An interest rate is a percentage of a principal value that’s owed in regular intervals over the term of an investment. It’s the cost of borrowing money. Or, if you’re the creditor, it’s your rate of return. An interest rate is what makes lending money lucrative, and it’s a way of determining the cost of borrowing before you decide to take a loan. Here’s a simple example:

Marybeth is buying a rental property. Her mortgage is for $260,000 with an interest rate of 3.15% over 30 years. In addition to paying off the balance of her property, she’ll pay an additional $139,687.35 over the life of the loan. 

Interest rates can be fixed or variable and can come with different compounding rates. For example, your stock market investments might have a variable rate of return each year. Conversely, your credit card debt may compound daily at a fixed rate. The interest rate, compounding frequency and term length all depend on the financial vehicle. 

Fixed vs. Variable Interest Rates

There’s special significance in understanding fixed vs. variable interest rates. One is predictable; the other isn’t. In some situations, one is preferable over the other. Here’s a look at what makes them different. 

  • Fixed interest rates don’t change over time. They’re agreed upon at the outset of an investment. For example, if you take out a 30-year mortgage with a 3.25% fixed interest rate, that rate will remain the same for the next 30 years, through the term of your loan. The same goes for fixed-rate bonds and similar investment vehicles.
  • Variable interest rates are subject to fluctuations and dependent on market forces. To encourage borrowing, rates tend to be lower during times of economic hardship and higher during stable periods. These are sometimes called adjustable or floating rates and can vary by several percentage points over the term of the investment.

There are also annual percentage rates (APRs), which typically involve credit purchases. This is interest expressed annually on the total cost of the loan

Variable interest rates typically involve more risk and more reward because they have the potential to swing above or below the average prime rate at the time of agreement. Conversely, fixed rates are stable and predictable, but they aren’t always prime.

Compounding Interest

An interest rate becomes a powerful tool when compounding comes into the mix. If you choose to reinvest interest payments back into the principal balance, that balance is able to generate higher interest payments. This continuous reinvestment cycle creates exponential growth – even if the interest rate remains unchanged. This is how most investments accumulate wealth over time, regardless of whether the rate of return is a fixed or variable percentage. 

To see the power of compound interest at work, check out our investment calculator. You’ll have the ability to plug in different variables to get a better understanding of how compound interest exponentially grows an investment. 

The Relationship Between Principal and Interest Rate

An interest rate by itself is just a numbers. It becomes powerful only when you pair it with a principal amount. Then you’ve got the missing part of the equation for what you’ll earn or owe, depending on whether you’re investing or borrowing.
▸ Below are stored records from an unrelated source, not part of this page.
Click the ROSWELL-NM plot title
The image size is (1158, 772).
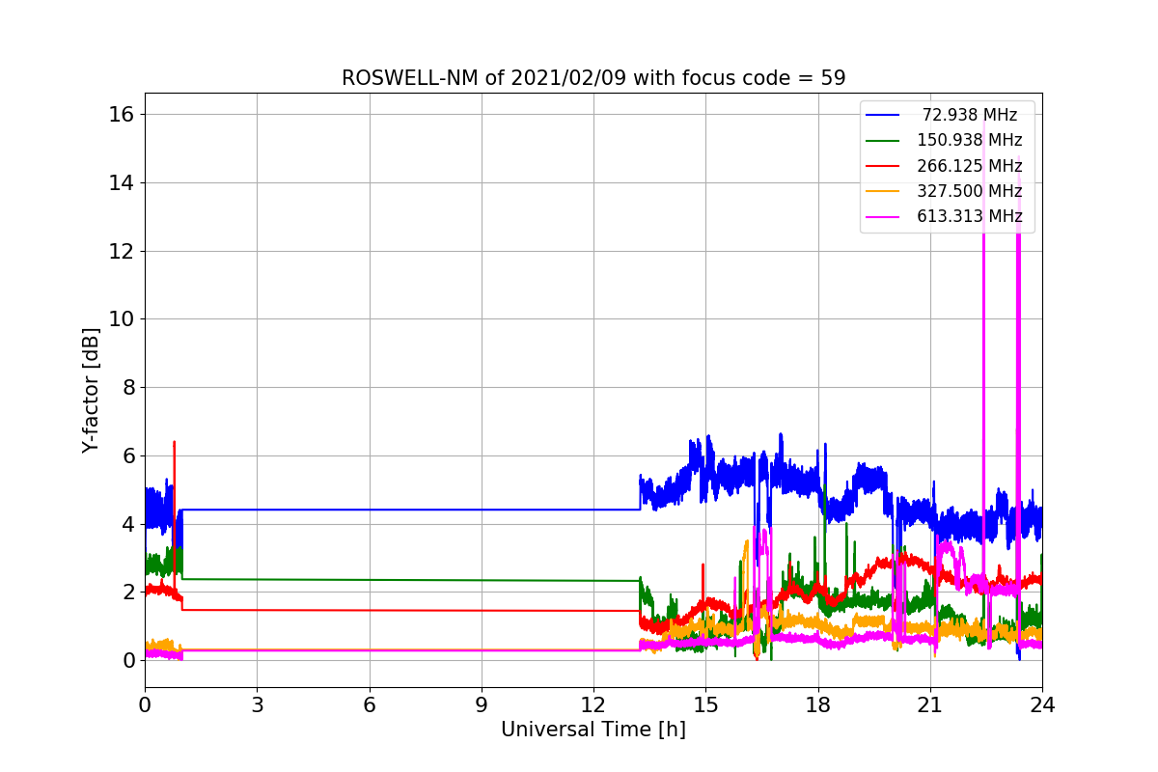tap(593, 78)
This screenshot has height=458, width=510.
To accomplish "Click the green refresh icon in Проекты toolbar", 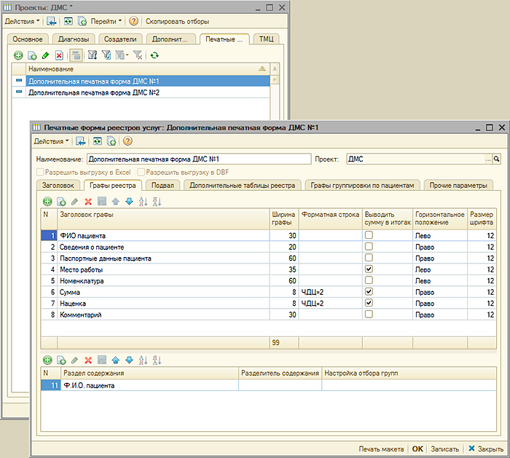I will point(154,55).
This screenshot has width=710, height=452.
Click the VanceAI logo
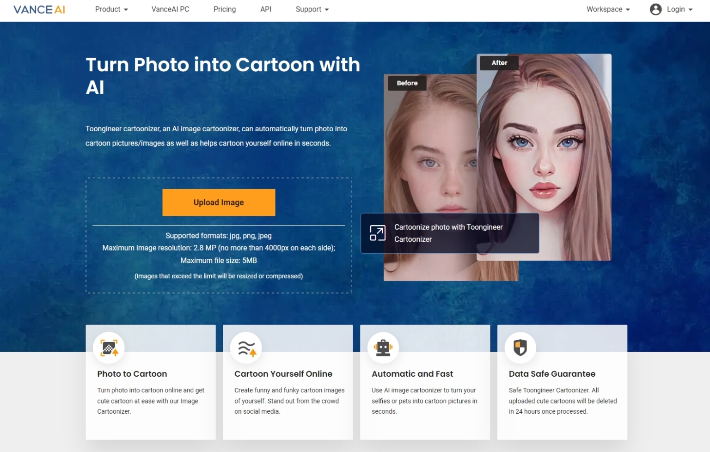39,9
Take a look at a few examples of how principal and interest rate play off of each other over a 30-year period:

  • A compound rate of 5% on an investment of $10,000 generates a total sum of $44,683.
  • A compound rate of 5% on an investment of $20,000 generates a total sum of $89,349.
  • A compound rate of 10% on an investment of $10,000 generates a total sum of $198,389.
  • A compound rate of 10% on an investment of $20,000 generates a total sum of $396,746.

As you can see, the higher the interest rate, the more powerful the compounding. Likewise, the higher the investment amount, the larger the accumulation opportunity. An interest rate has more power if it’s being compounded, but without a sizeable principal investment, it will take longer for the return to ramp up.

Interest Rates Affect How You Spend and Save

How do interest rates work? When you understand them, interest rates become the secret to unlocking tremendous wealth potential. You can use this knowledge to get out of debt by undercutting compounding balances. Or you can funnel investments into higher-yield vehicles to take advantage of compound interest. It all starts with a fundamental understanding of how interest rates impact you. 

To learn more, sign up for the Investment U e-letter below. This daily newsletter is packed with expert insights, stock tips, and financial education, and it’s absolutely free.

As you consider what to do with your debt or investment income, pay attention to interest rates. Look for low rates if you’re borrowing; seek out strong rates if you’re lending. Do what you can to maximize the power of interest as it pertains to your situation. While less informed investors focus on principal, you can focus on interest and more quickly get the results you want.